Records supplied:
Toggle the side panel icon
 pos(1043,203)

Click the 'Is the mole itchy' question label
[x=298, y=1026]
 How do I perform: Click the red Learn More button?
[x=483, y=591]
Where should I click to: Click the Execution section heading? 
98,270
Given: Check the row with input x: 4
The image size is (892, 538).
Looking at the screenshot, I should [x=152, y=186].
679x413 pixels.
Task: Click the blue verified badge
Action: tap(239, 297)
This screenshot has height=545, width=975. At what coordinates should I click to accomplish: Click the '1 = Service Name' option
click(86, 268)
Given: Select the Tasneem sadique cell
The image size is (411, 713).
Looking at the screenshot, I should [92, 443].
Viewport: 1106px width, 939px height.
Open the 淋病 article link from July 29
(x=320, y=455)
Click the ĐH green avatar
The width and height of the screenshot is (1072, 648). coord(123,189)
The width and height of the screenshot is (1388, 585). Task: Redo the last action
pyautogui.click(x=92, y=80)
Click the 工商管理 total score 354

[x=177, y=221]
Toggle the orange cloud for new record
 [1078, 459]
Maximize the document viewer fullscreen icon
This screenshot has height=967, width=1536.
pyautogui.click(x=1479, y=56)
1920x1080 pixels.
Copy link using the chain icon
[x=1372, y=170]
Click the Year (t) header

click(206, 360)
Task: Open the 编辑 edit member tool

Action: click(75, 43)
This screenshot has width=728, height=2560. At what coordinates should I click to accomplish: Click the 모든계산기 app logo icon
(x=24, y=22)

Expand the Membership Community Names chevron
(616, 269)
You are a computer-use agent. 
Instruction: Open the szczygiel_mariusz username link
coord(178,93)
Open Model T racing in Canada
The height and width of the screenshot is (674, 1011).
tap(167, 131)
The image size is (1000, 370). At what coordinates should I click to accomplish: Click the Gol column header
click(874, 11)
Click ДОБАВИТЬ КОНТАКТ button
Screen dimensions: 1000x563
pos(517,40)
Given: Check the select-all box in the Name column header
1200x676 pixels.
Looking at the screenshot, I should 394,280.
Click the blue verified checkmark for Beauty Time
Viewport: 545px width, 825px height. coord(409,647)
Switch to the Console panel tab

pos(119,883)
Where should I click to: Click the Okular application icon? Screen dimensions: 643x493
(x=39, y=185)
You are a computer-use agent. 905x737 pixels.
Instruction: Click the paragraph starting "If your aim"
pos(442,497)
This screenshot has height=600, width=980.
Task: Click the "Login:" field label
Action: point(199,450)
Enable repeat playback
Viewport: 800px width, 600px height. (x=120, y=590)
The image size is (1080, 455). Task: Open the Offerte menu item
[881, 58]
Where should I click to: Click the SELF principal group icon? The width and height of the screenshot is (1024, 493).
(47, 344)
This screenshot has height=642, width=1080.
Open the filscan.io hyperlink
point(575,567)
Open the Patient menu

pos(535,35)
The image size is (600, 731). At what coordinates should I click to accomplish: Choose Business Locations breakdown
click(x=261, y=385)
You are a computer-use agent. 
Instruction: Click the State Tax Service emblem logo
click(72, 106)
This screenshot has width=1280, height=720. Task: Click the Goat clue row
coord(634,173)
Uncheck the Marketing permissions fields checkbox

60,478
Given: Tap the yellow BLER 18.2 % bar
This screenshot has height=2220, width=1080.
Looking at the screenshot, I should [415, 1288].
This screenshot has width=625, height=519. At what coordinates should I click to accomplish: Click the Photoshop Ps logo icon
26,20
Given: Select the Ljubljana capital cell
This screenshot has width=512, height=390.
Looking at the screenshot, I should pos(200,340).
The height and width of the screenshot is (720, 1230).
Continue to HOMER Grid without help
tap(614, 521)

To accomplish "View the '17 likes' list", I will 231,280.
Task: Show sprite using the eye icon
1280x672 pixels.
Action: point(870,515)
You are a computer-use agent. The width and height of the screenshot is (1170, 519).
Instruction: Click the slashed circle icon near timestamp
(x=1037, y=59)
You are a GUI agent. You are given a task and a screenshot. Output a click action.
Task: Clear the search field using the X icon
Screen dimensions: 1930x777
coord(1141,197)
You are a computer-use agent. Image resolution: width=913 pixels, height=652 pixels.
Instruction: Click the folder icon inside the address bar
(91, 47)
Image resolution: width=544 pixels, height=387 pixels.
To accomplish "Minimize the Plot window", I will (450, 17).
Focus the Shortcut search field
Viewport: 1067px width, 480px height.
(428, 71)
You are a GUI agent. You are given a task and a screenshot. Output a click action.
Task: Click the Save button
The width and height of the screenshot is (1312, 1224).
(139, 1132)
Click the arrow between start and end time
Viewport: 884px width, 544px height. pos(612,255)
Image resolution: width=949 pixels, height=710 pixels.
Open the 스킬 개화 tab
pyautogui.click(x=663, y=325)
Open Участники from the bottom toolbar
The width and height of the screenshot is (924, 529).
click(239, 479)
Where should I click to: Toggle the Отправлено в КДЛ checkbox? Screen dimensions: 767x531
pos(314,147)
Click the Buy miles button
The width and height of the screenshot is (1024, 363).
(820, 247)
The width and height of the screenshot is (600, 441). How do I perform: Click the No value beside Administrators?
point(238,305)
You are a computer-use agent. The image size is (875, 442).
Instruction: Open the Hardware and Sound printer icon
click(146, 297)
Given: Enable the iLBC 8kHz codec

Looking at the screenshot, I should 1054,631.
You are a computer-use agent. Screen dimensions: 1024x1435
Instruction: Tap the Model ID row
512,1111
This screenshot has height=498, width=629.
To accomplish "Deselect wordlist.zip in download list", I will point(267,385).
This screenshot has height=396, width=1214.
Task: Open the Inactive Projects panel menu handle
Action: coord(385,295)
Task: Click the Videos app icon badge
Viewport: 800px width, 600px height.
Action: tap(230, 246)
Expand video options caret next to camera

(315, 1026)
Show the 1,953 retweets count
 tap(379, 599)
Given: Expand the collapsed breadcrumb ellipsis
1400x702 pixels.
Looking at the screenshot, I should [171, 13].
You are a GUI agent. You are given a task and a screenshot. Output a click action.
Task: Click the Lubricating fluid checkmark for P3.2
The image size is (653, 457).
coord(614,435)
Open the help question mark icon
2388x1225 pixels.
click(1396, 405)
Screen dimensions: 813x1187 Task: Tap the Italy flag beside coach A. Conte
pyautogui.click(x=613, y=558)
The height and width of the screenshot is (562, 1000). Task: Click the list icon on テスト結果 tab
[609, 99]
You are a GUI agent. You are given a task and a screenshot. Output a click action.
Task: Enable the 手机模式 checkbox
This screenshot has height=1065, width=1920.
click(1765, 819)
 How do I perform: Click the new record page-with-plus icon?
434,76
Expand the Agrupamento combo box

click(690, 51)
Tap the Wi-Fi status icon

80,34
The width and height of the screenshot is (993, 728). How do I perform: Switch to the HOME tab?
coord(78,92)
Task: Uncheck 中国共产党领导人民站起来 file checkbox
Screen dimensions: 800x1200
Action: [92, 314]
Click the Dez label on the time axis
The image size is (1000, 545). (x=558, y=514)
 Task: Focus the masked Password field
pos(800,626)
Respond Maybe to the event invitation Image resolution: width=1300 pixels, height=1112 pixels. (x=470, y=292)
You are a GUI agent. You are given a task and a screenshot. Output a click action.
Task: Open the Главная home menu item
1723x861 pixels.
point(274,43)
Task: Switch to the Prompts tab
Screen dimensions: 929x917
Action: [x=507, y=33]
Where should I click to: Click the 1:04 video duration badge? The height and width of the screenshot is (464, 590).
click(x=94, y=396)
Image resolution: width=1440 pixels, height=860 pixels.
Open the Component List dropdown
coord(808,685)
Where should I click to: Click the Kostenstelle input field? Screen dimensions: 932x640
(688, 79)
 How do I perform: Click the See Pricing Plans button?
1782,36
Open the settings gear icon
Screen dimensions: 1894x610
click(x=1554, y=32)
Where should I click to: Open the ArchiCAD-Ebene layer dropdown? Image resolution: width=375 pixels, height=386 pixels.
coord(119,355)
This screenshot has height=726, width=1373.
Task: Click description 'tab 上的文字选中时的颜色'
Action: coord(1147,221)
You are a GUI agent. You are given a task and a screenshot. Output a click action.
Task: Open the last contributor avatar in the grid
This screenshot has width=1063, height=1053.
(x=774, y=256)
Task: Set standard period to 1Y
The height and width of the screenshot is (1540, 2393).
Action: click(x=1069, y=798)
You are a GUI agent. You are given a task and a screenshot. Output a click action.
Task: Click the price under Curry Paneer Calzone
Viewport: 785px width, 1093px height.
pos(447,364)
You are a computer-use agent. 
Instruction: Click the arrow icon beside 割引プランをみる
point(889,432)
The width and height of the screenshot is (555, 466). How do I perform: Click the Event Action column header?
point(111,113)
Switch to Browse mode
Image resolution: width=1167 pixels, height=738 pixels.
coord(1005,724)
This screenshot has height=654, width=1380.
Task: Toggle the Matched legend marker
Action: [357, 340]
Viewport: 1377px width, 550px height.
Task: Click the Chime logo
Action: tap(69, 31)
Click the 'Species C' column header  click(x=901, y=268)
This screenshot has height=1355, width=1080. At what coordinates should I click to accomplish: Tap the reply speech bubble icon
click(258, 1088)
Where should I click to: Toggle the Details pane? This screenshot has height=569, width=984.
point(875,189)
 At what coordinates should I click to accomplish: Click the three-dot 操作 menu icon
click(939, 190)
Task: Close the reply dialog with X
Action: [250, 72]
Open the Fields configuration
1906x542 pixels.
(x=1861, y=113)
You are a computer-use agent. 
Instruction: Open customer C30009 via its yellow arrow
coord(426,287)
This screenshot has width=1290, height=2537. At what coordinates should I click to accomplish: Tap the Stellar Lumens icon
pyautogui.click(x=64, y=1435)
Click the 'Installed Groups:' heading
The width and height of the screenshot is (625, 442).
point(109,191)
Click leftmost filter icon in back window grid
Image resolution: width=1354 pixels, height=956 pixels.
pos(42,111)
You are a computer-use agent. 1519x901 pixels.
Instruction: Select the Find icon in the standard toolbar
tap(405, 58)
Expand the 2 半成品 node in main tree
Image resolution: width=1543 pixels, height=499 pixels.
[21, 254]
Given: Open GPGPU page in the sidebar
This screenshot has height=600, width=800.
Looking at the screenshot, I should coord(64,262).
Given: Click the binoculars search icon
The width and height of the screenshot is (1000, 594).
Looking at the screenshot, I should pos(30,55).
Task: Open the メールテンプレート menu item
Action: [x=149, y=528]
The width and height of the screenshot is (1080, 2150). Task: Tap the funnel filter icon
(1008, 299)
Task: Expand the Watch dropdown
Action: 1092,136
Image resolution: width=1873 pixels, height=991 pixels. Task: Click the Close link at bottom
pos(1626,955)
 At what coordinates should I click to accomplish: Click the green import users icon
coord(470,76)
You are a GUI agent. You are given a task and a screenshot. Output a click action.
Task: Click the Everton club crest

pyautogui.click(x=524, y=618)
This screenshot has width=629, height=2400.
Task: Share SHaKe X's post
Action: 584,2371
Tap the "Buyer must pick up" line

Exercise description: Whichever lines of the material hold the word "cell", find and copy them.

Task answer:
Given: Select the Tasneem sadique cell
Given: Select the Ljubljana capital cell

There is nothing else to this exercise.